Reads coordinates from an xyz file.
Parameters
----------
filepath : str
The path to the xyz file to be processed.
Returns
-------
atomic_coordinates : list
A two dimensional list containing atomic coordinates
"""
with open(filepath) as f:
box_length = float(f.readline().split()[0])
num_atoms = float(f.readline())
coordinates = f.readlines()
atomic_coordinates = []
for atom in coordinates:
split_atoms = atom.split()
float_coords = []
# We split this way to get rid of the atom label.
for coord in split_atoms[1:]:
float_coords.append(float(coord))
atomic_coordinates.append(float_coords)
return atomic_coordinates, box_length
Use the function to read in the first sample configuration:
import os
config1_file = os.path.join('lj_sample_configurations', 'lj_sample_config_periodic1.txt')

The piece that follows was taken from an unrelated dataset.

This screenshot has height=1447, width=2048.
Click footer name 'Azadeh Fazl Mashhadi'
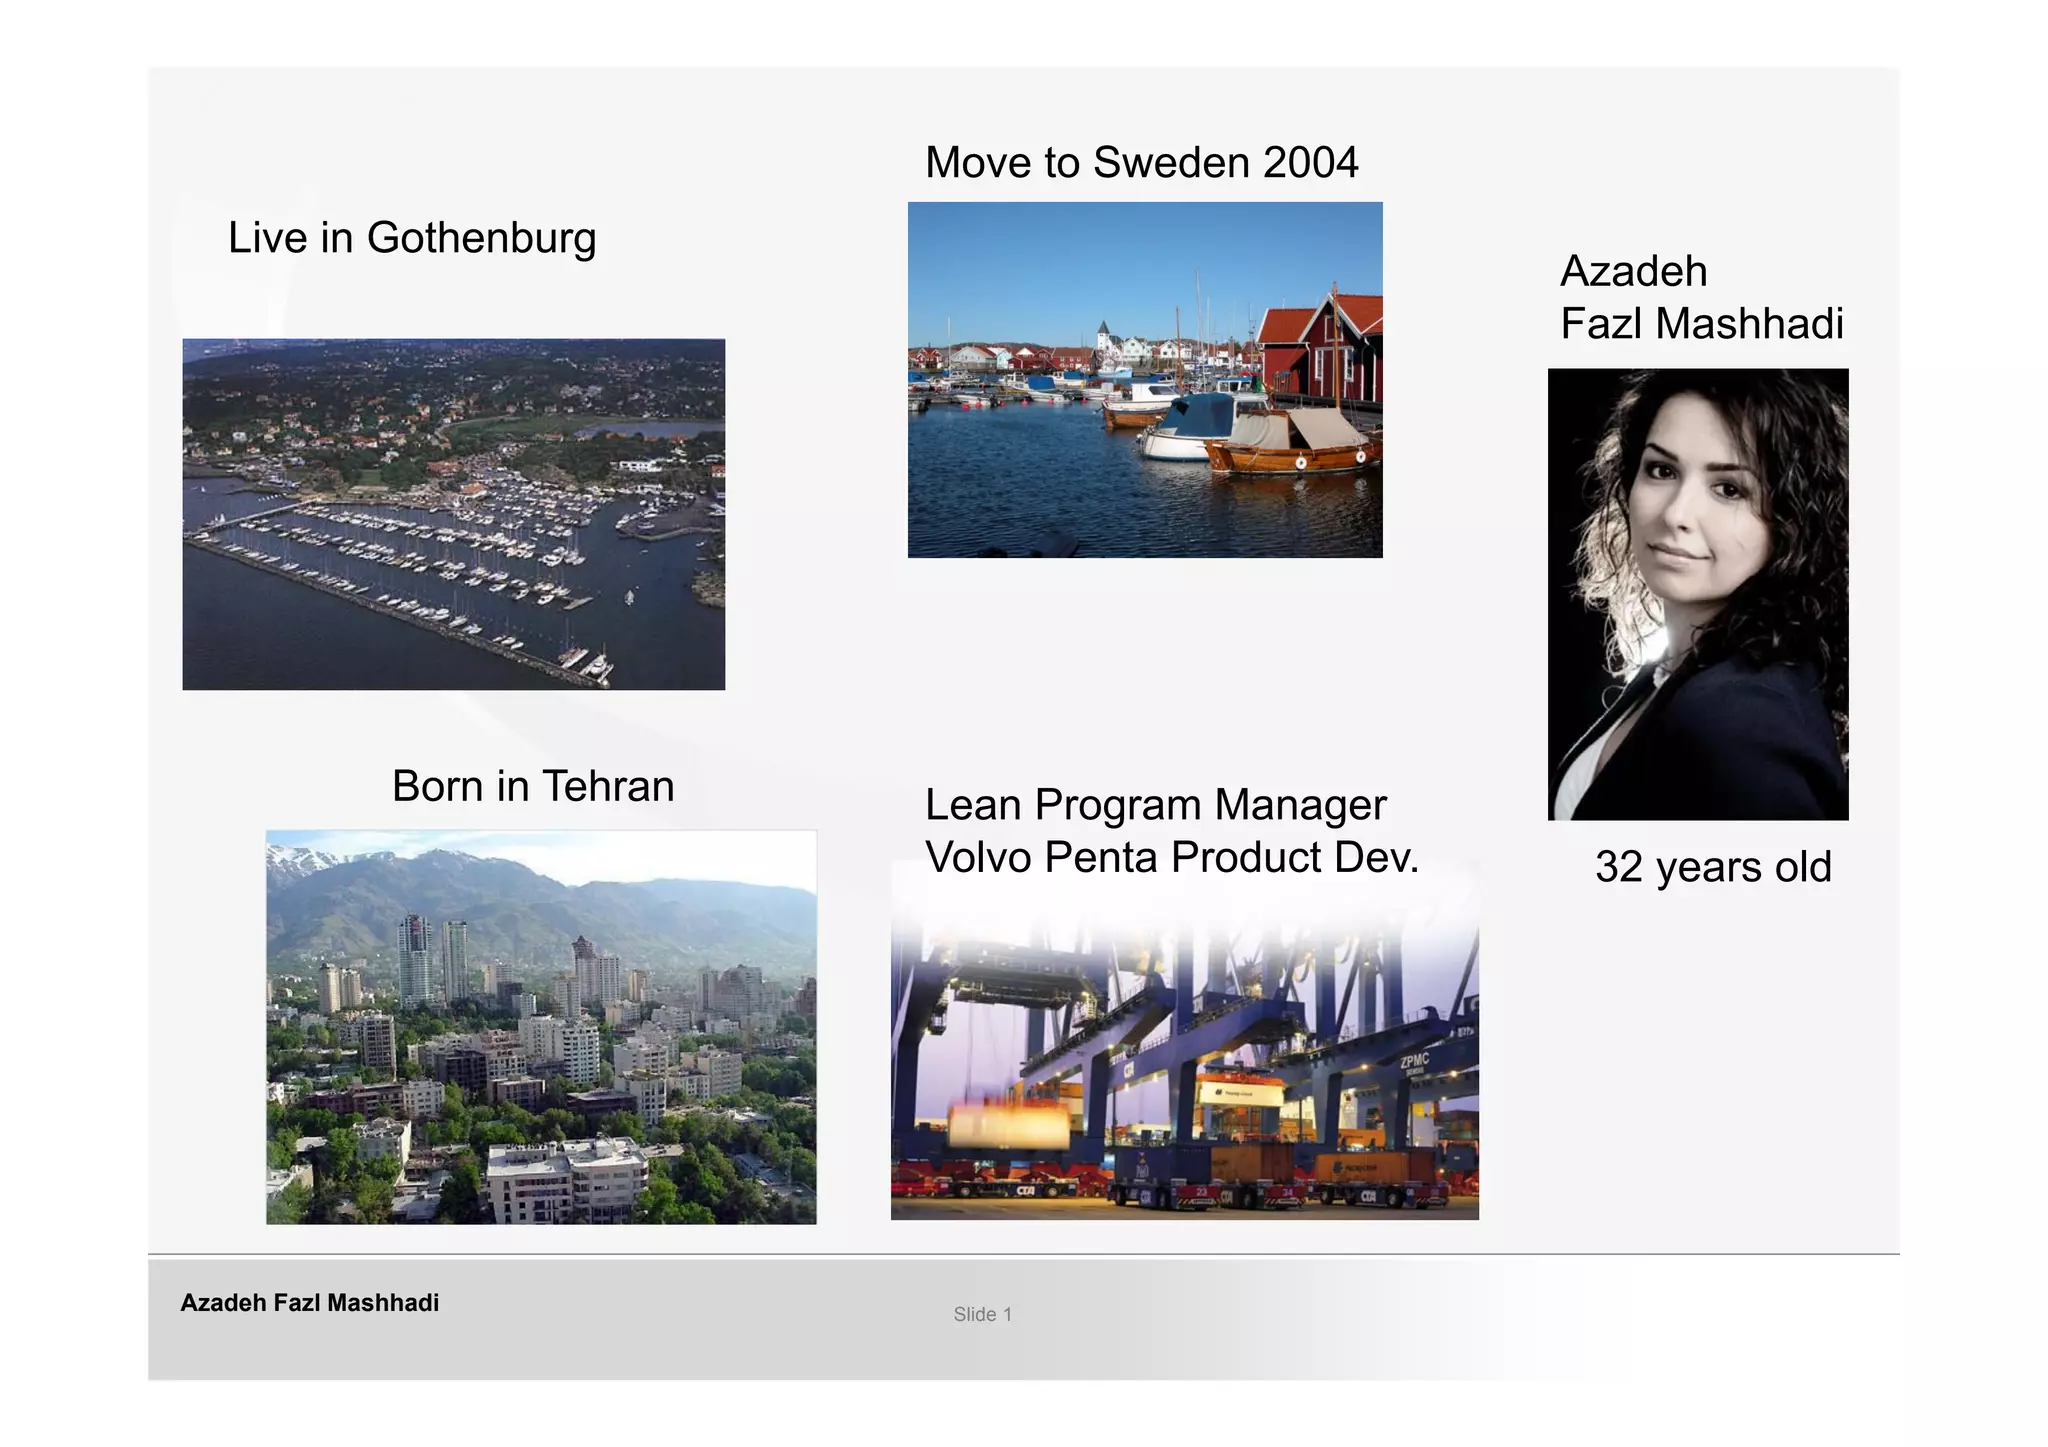tap(309, 1303)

sample_coords, box_length = read_xyz(config1_file)
Sanity Checks
- Check that function has expected number of coordinates.
- Check that first line, last line is as expected.
# We expect this file to have 800 particles
assert len(sample_coords) == 800
# We expect the first line to be:
first_line = [-1.126362593256E-01, 1.385093082507E+00, -8.842035145736E-01]
for i in range(3):
assert first_line[i] == sample_coords[0][i]
# We expect the last line to be:
last_line = [3.497455843197, 0.3754925406415, 4.393398690912]
for i in range(3):
assert last_line[i] == sample_coords[-1][i]
Pairwise LJ energy for NIST system
When we try comparing our calculated energy to those reported by NIST, we will find that they are not the same. Because we’ve tested each of our functions as we’ve written them, we can be somewhat confident this isn’t occurring because of errors in our code.
Instead, it must be from different assumptions we are making about our system.
total_energy = calculate_total_energy(sample_coords)
assert total_energy == -4351.5
AssertionError Traceback (most recent call last)
<ipython-input-11-b7c5eba717e6> in <module>
----> 1 assert total_energy == -4351.5
AssertionError:
Your homework (explained on the next page), will partially be to implement a solution to this problem. NIST uses a cutoff and periodic boundary conditions. Your homework will be to add this to your energy calculation.
Key Points
Thermodynamic properties of a system can be thought of as a very high dimensional integral.
We can use MC methods for this, but the calculation is more complicated due to the high dimensionality of the problem.
We model pairwise atomic interactions using the Lennard Jones potential.